Senior officers, veterans, politicians and ordinary soldiers have lashed out at Donald Trump’s plans to meet Vladimir Putin in peace talks that exclude Ukraine.
Ukrainian rap star Oleksandr Yarmak, who is also head of research and development in the country’s new Unmanned Aerial Vehicle Force, told The Independent: “Regardless of the plans of Trump and the murderous Putin, we will defend our country.
“If Russia is not punished for its bloody deeds, this world has no future.”
He spoke after Trump’s announcement that he hoped to open talks with Putin, possibly in Saudi Arabia, next week.
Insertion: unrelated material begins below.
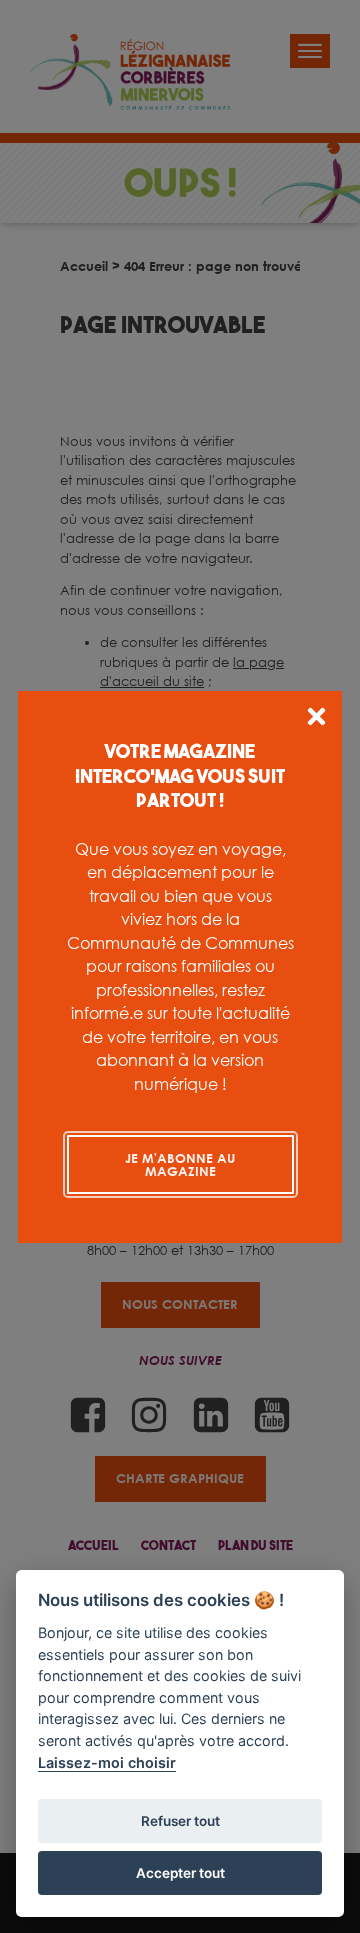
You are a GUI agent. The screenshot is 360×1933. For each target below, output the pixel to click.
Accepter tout (180, 1873)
His defence secretary, Pete Hesgeth, has already laid out the parameters for the US which directly reflects the Kremlin’s long standing position.
Notably he said Ukraine cannot join Nato and that Kyiv must give up on demands that Russia withdraw from all of the territory it has captured in the unprovoked invasion of Ukraine since 2014.
Yarmak, a former front-line drone pilot and commander with many years service on the battlefield said in a text: “If the world does not show its maturity, there are still many Ukrainians, including me, who are ready to bring at least a little justice to this world.
“We will not end the struggle until evil is punished! Otherwise, there is no point in living in such a disgusting world!”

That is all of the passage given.